What you are asked to do:
Rewrite the data below, replacing every instance of "icon" with "button" and keeping everything else the same. Omit the pictures from your version.

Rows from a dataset
⟨

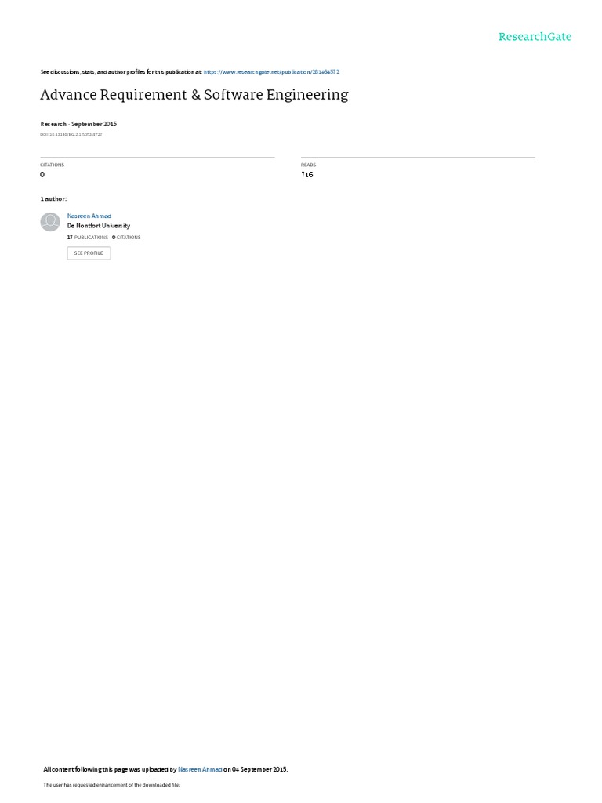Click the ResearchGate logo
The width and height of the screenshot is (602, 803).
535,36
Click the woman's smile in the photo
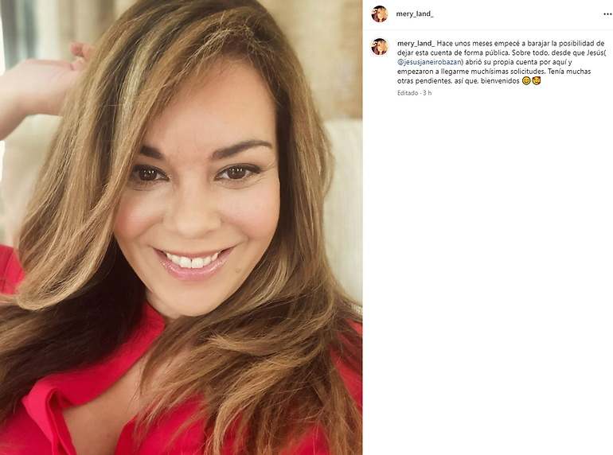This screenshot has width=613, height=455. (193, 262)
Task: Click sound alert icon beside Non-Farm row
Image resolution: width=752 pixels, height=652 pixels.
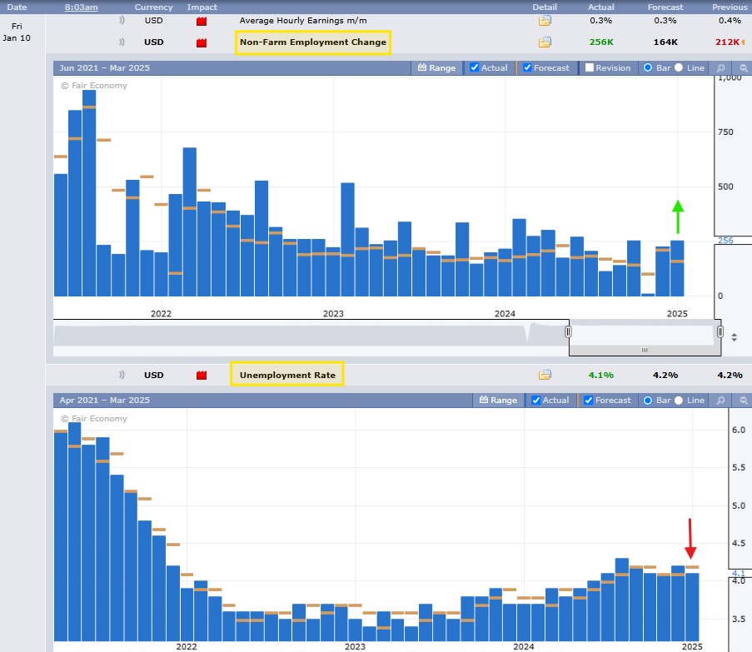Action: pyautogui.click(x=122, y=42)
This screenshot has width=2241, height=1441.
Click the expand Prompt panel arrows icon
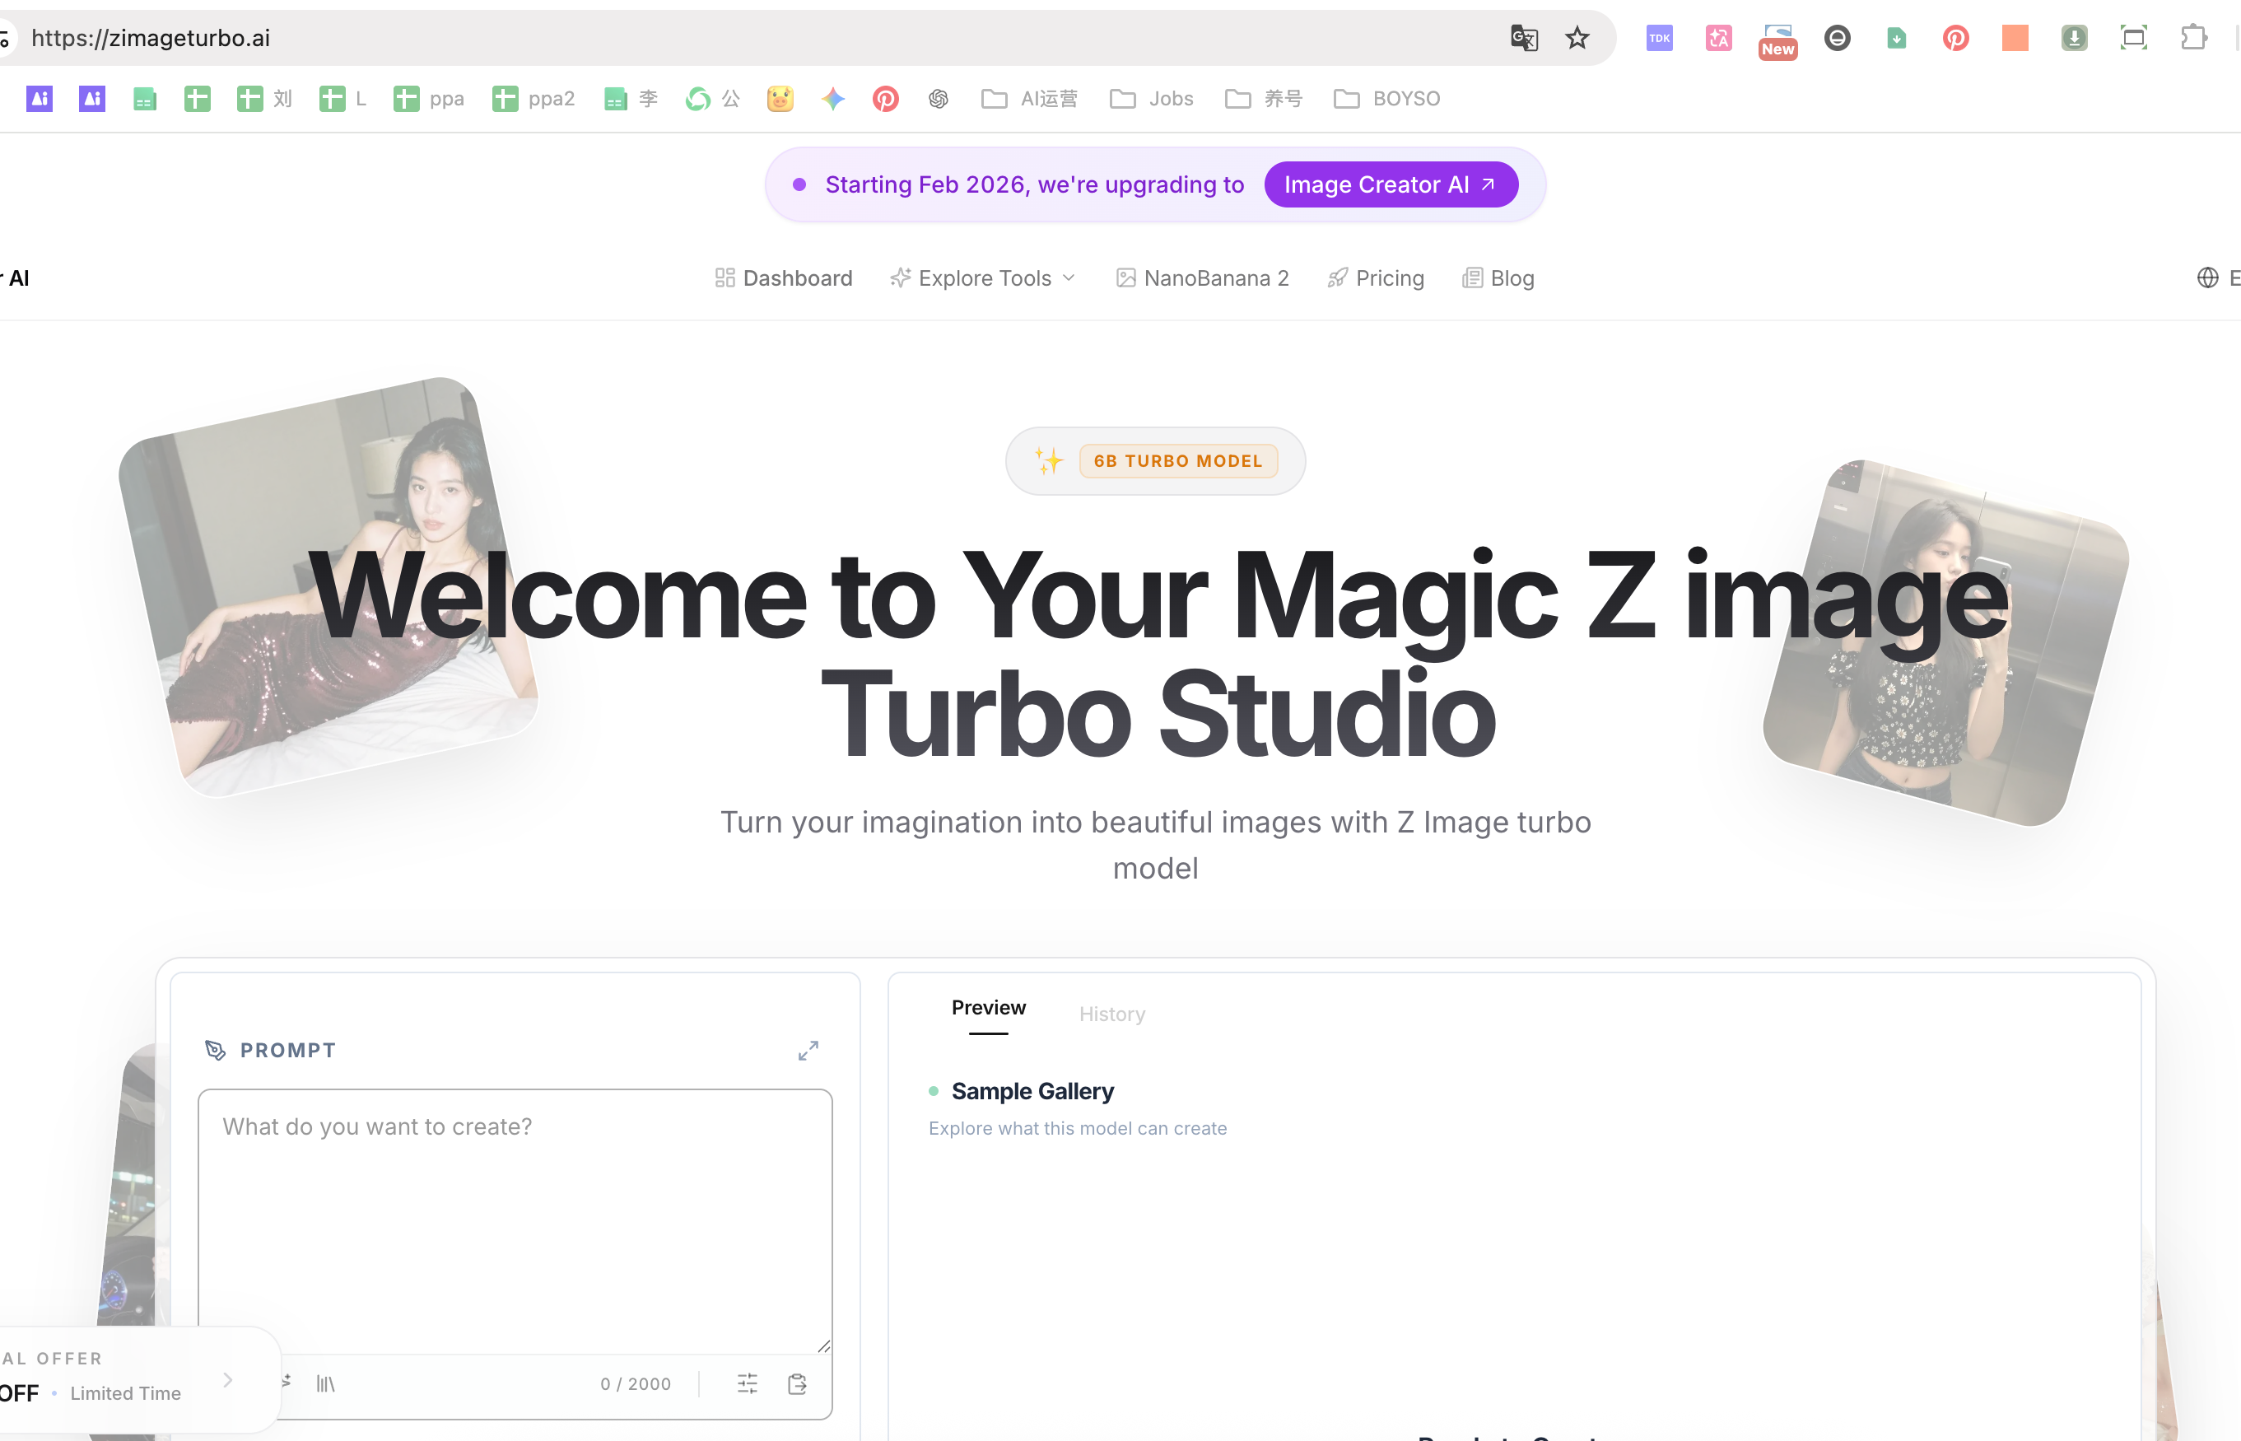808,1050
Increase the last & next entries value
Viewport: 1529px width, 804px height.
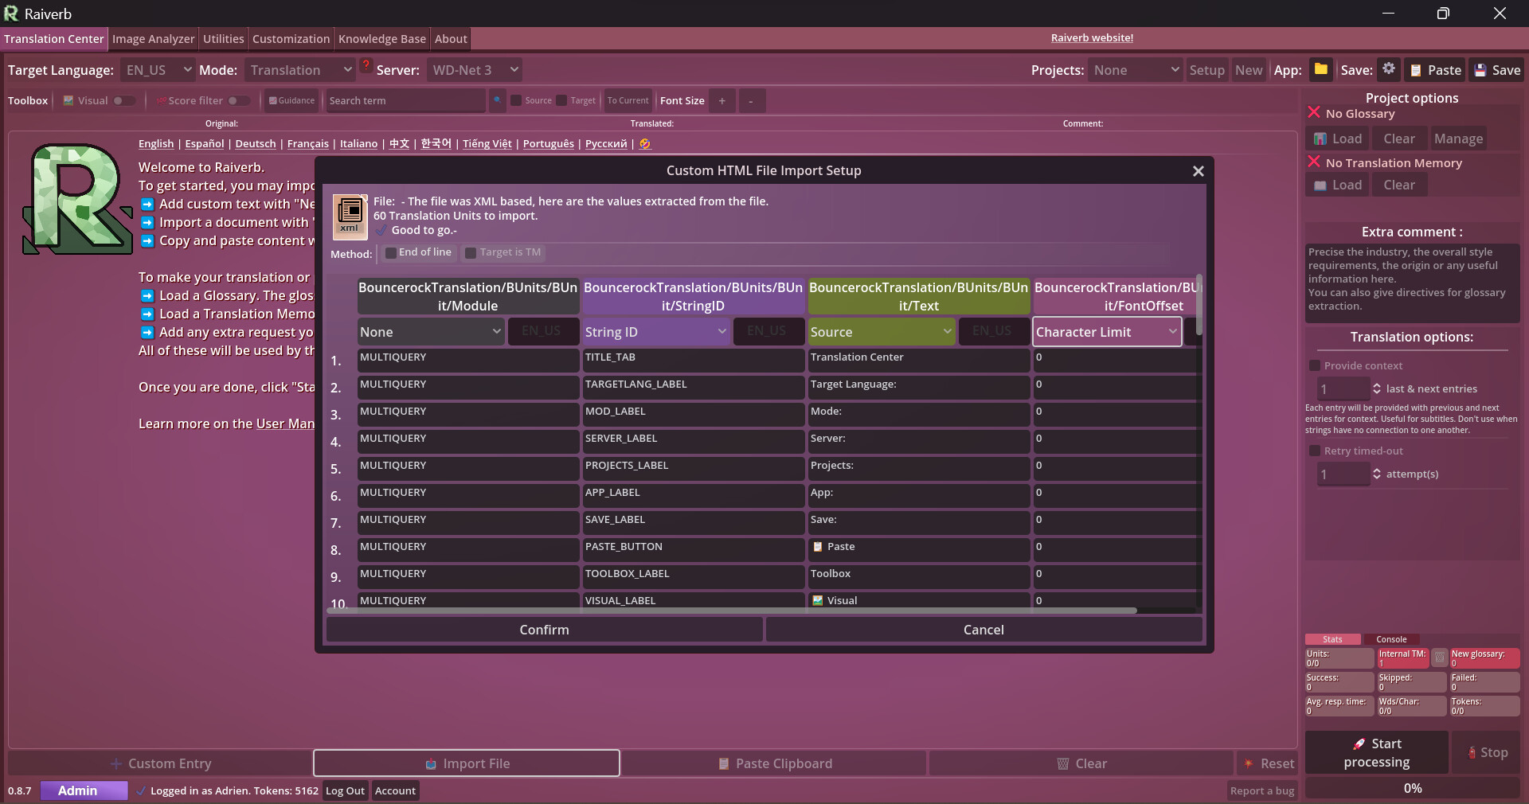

⟩

Result of the task:
Click the ResearchGate logo
The width and height of the screenshot is (602, 803).
535,36
Click the woman's smile in the photo
This screenshot has width=613, height=455. (193, 262)
Task: Click sound alert button beside Non-Farm row
Image resolution: width=752 pixels, height=652 pixels.
Action: pyautogui.click(x=122, y=42)
This screenshot has width=2241, height=1441.
Click the expand Prompt panel arrows button
808,1050
Increase the last & next entries value
Viewport: 1529px width, 804px height.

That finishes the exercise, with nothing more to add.